Thursday 15 May 2014

Mass Observation

This blog post comes to you courtesy of Mass Observation

08:15
An abnormal day starts out more abnormal than expected when the builders turn up on the doorstep to start some renovation work on the new house.  Some communication had obviously gone AWOL somewhere, so we had no idea they were coming.  It's lucky for them that anyone is home - I'm travelling today so I was still pottering round getting everything ready to leave just before 9am.  Their arrival puts me in a bit of a spin as I hastily sort them out with keys and coffee and generally make sure they know what they’re doing.  Then I have only a few minutes to get myself sorted out and make sure I have everything.  Finding a European travel plug adapter proves a bit of a challenge. They used to live in the drawer under the bed, but we just had a new bed, sans drawers, so now it's anyone’s guess where they are.  I eventually track them down in the bottom of a bag in a wardrobe in Ella's bedroom.

09:15
By 9.15am I'm waiting at Pokesdown (For Boscombe) train station.  I'm heading for Grenoble with work, to catch up with the researchers in our Innovation group. As the head of our software development teams, I'm there to talk about the technical bits, but also to work out the plan for getting some of our developers living and working alongside them in Grenoble for a period of time.  The journey down to Grenoble is a little arduous - Pokesdown to Brockenhurst on the stopping train, then hopping to the fast train to Waterloo, where I'll join up with my colleagues Greg and Tim.  From Waterloo it's a tube across London to St Pancras, on to the Eurostar to Paris, the metro across Paris to catch the TGV that will carry us down to Grenoble.  All in all it'll take about 10 hours.  On the plus side, Grenoble is a thoroughly nice place to spend some time, a bustling city against a beautiful backdrop of the French Alps.

13:30
An uneventful journey to Waterloo, mostly spent talking shop about the trip.  As we get off the train, Tim insists that taking the bus to St Pancras is far better than taking the tube, which requires a change of line mid-journey.  A debate ensues as Greg asserts that we'll need Oyster cards and won't be able to pay cash for the bus journey, but Tim thinks we can, and won't take no for an answer.  We wait in Spring sunshine for the bus.  When the 59 to Kings Cross arrives, cash is acceptable, but Tim offers the bus driver a £20 note.  Unsurprisingly, the bus driver won't take it.  He says the trip is £7 for the 3 of us. I offer £6 in change, but the bus driver clearly doesn't have time for this and just waves us on anyway without paying.  I'm not sure how Tim does it.  As we take our seats, Greg points out that £7 isn't evenly divisible by 3.
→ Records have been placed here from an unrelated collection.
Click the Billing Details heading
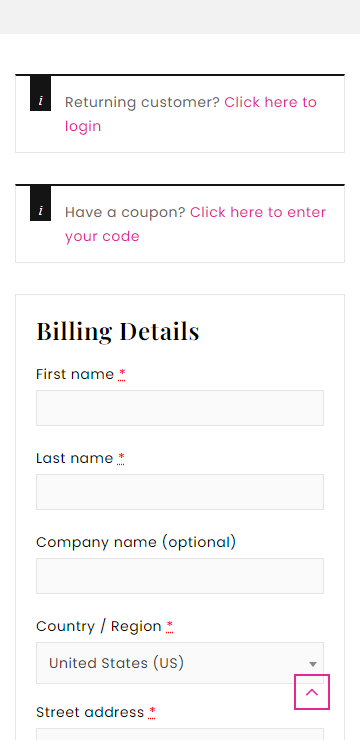Image resolution: width=360 pixels, height=740 pixels. pyautogui.click(x=118, y=331)
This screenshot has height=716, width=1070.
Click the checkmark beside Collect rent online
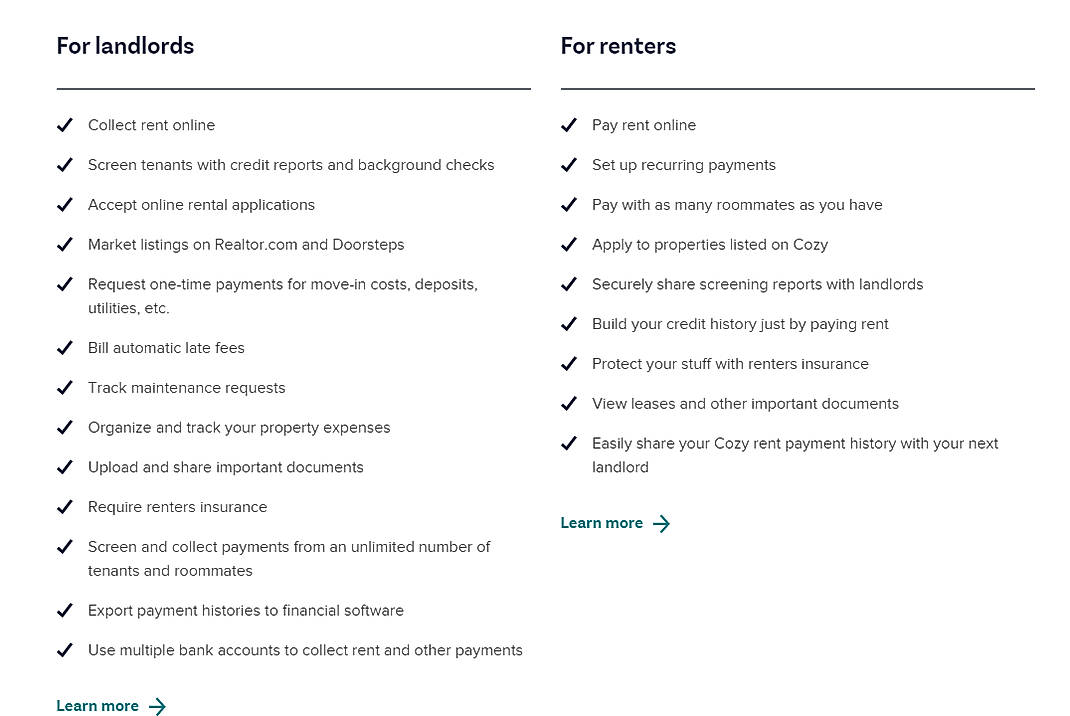(x=65, y=125)
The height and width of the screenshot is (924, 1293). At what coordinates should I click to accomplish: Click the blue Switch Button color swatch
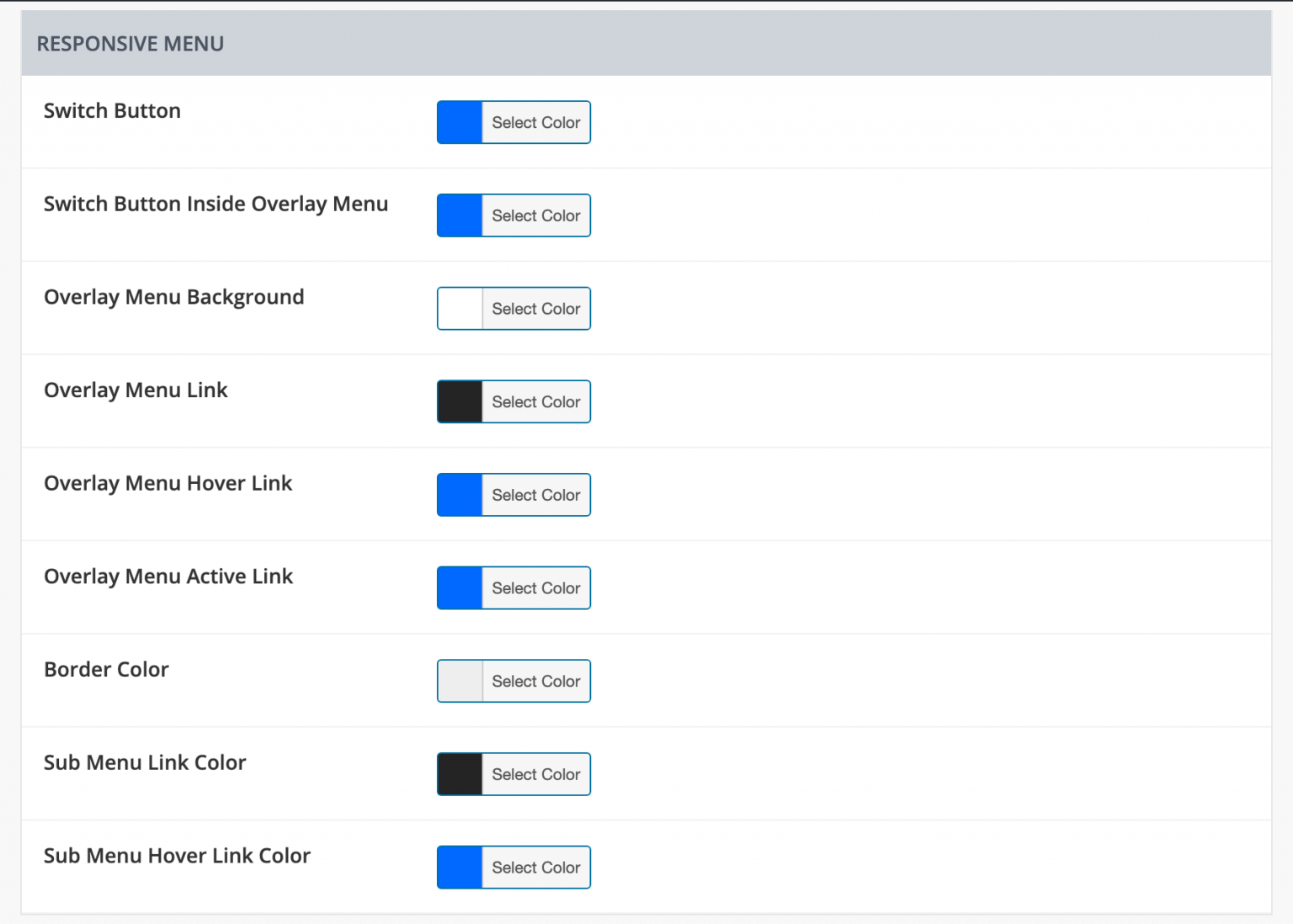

St Pancras is busy, but the Eurostar terminal is actually a reasonable place to be, clean and well lit.  It even has a long bank of plug sockets, which is heartening to see - I seem to spend most of my time at airports and train stations hunting round for power for laptops and phones.  We sit at Caffe Nero; Greg asks Tim to get him a “skinny wet latte”.  The barista has no idea what this means.  Nor do we.  I suspect Greg is pulling Tim's leg, but it turns out it's a latte with no foam.  First world problems.  Everyone agrees that the brie & bacon ciabatta is remarkably delicious.

17:35 (CET)
The Eurostar is efficient, and we arrive at Gare du Nord bang on time.  It’s just as busy as St Pancras, and we weave through crowds to get to the metro.  We are a slightly shambolic crew, no-one really knowing where we need to go, but somehow we make it without trouble to Gare du Paris Lyon, where the TGV is waiting to take us to Grenoble.  Within minutes we're at full speed trundling through the French countryside.

18:30 (CET)
I have to admit, France is a lovely place.  A lot like England, but unmistakably not so.  We career down towards Grenoble, the rolling hills slowly becoming more dramatic, glimpses of proper mountains on the horizon as we skirt the Massif Central.  At Lyon the train takes on a somewhat more sedate pace.  We console ourselves with a couple of cans of Kronenbourg.  My French is terrible; the lady in the buffet car is a little put out at having to repeat her questions in English (bottle or can? Small or large?).  I suspect she's used to it.  On the way down, we talk about the perils of agile software development, how what was once cutting edge has become the norm, and so almost becoming the very thing it set out to replace. In good news, a national newspaper has published a story about how our company is using machine learning algorithms - some of the software that my teams produce - to look through Twitter and predict who should be included in the World Cup squad on the basis of sentiment.  On the down side, that newspaper is the Daily Mail, and they get our company name wrong at least once.

23:00 (CET)
We arrive in Grenoble.  Cash, once again, is an issue - we only have 12 Euros between us.  Tim asks the taxi driver, in what sounds to Greg and I like surprisingly fluent French, whether he can pay by card.  The driver actually speaks pretty good English, he says no, but we agree that 12 euros is enough to get us to our destination.  Ten euros later, we're at the Park Hotel, a strange anachronism, where room keys are still actually real keys, and every surface that stays still long enough is mirrored.  It's either outdated or a carefully cultivated image - either way it's comfortable enough anyway.  We find the closest place to eat, a roomy burger joint above the multiplex cinema just over the road.  It's decent food, although I'm quickly reminded of just how rare the French like their meat.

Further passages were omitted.